Aspects of the chemical embryology of the electromotor system of Torpedo marmorata with special reference to synaptogenesis

Abstract

The functional development of the cholinergic electromotor system of Torpedo marmorata has been followed by measuring four proteins, choline acetyltransferase, acetylcholinesterase, myosin and nicotinic acetylcholine receptor, and the discharge of the electric organ in response to presynaptic stimulation in embryos from 28mm in length to new-born (~ 130 mm). The first two, as indicators of cholinergic function, were followed, both in the electric lobes, sites of the perikarya of the electromotor neurones, and in the electric organ; the last three, indicative respectively of the myofibrillar structures of the myotubes which are the precursors of the electrocytes, the cholinoceptive function of the differentiating postsynaptic membrane, and the existence of functional synapses, were followed in the electric organ. A fall in the tissue concentration of myosin heavy chain protein in the electric organ between 37 ± 2 and 57 ± 2 mm of embryo length correlated well with the transition from vertically orientated myotubes to horizontally flattened electrocytes, with loss in myofibrillar structure.

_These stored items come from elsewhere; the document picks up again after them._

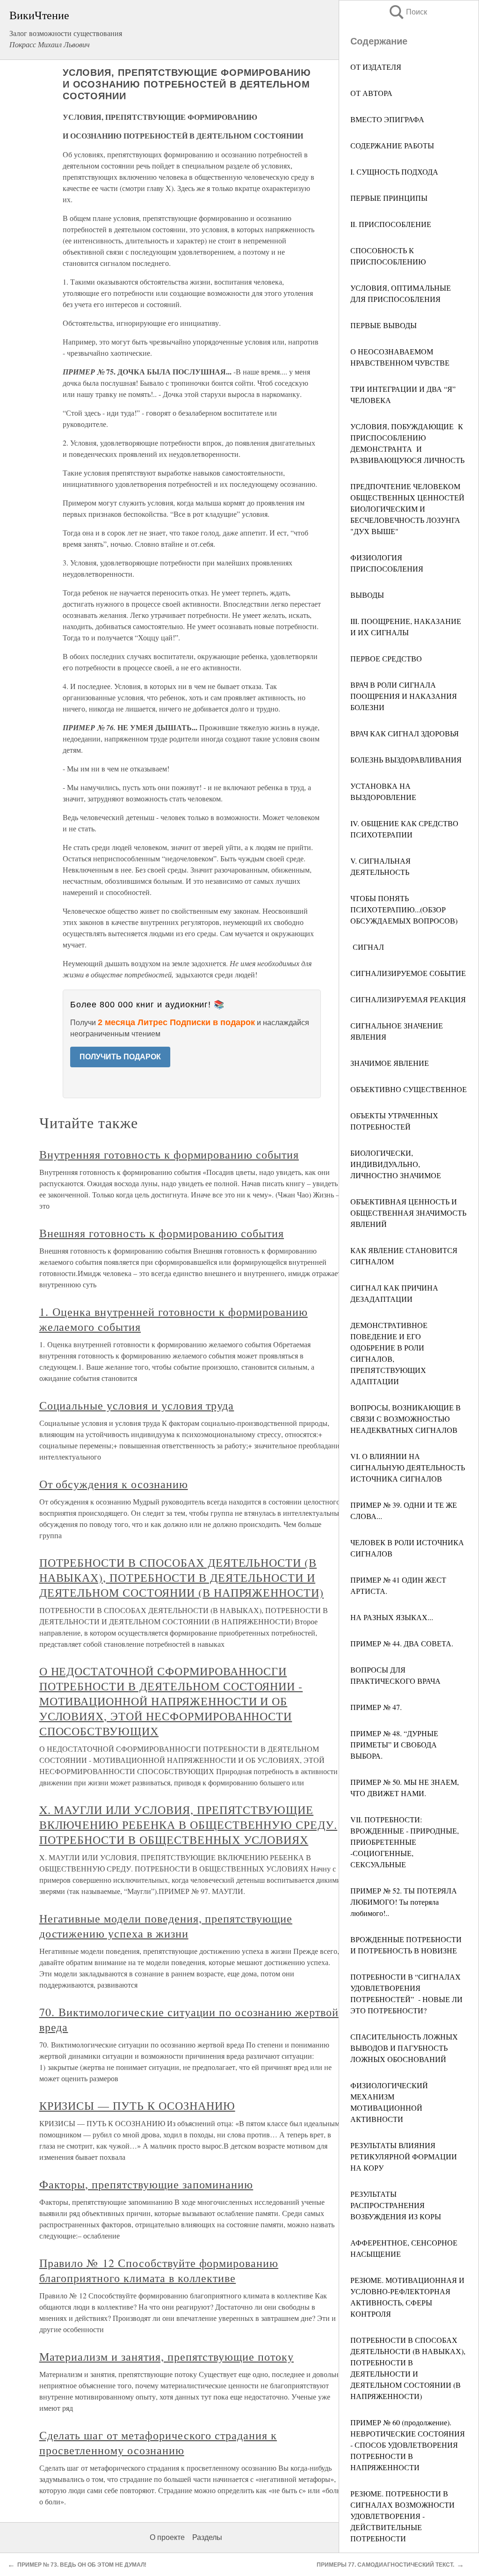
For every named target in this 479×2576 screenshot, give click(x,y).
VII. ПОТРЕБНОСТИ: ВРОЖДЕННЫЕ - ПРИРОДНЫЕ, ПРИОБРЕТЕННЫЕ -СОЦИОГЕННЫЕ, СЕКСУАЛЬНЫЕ (404, 1841)
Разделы (207, 2537)
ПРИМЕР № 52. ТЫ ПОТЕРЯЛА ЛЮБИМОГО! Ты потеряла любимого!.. (403, 1902)
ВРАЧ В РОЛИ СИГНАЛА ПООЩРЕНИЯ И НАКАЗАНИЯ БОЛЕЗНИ (403, 696)
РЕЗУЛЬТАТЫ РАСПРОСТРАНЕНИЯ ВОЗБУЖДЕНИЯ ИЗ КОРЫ (395, 2205)
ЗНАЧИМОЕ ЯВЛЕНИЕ (389, 1063)
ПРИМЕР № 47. (376, 1707)
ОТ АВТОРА (371, 93)
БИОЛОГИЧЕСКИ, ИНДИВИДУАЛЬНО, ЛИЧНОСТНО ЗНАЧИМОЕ (395, 1164)
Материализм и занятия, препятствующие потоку (166, 2356)
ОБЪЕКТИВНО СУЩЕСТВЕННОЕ (408, 1089)
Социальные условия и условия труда (136, 1405)
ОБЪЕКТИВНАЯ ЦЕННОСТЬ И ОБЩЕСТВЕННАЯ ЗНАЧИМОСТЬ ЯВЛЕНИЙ (408, 1212)
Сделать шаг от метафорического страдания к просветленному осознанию (158, 2443)
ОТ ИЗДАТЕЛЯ (375, 67)
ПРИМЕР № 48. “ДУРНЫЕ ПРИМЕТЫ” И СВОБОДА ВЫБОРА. (394, 1744)
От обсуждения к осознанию (113, 1483)
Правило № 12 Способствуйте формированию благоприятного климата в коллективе (158, 2270)
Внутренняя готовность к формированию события (169, 1154)
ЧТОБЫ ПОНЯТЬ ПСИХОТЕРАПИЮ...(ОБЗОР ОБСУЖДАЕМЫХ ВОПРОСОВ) (403, 909)
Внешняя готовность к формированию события (161, 1233)
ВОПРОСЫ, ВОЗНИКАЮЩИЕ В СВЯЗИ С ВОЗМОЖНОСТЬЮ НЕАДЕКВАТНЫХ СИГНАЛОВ (405, 1418)
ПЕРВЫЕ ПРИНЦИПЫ (389, 198)
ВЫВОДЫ (367, 595)
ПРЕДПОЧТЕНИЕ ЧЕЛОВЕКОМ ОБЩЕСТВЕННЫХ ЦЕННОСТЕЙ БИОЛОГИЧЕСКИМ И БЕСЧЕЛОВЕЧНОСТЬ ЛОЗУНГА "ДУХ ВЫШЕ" (407, 508)
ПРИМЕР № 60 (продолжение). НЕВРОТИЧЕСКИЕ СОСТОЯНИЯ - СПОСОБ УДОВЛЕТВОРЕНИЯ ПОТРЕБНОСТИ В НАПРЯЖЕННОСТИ (407, 2444)
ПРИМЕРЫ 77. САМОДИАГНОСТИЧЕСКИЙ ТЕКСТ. (385, 2564)
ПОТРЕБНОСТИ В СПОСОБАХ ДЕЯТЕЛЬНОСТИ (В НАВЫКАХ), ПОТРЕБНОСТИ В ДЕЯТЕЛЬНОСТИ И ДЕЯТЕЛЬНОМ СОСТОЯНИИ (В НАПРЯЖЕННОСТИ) (181, 1577)
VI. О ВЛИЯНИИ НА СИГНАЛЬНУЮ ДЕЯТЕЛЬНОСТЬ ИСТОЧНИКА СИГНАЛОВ (407, 1467)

The finding that receptor protein had reached almost 100% of the adult value at an embryo length at which discharges of the electric organ were barely detectable showed that synaptogenesis, seen morphologically as a continuous process commencing with the ingrowth of axons at 55 mm, occurs functionally in two stages in which the formation of a receptor- (and esterase-) rich postsynaptic membrane precedes that of transmitting synapses. Choline acetyltransferase activity was first detected in the lobe at about 40mm embryo length, 4–6 weeks after the electromotor perikarya had stopped dividing. It rose steadily to 125% of the adult value at birth. By contrast the rise in the electric organ was much slower; it reached only 50% of the adult value at birth and showed evidence of two phases, an initial small rise coincident with and perhaps due to the invasion of the electric organ by cholinergic electromotor axons and a more pronounced one from 90 mm accompanied by the formation of transmitting synapses. Significant (1 V) discharges of electric organs in response to single stimuli were first detected at 90mm and rose exponentially to reach adult values at birth. However, the organ remained more fatiguable than that of the adult perhaps due to limited transmitter synthesis by the sub-adult concentrations of choline acetyltransferase at the nerve terminals.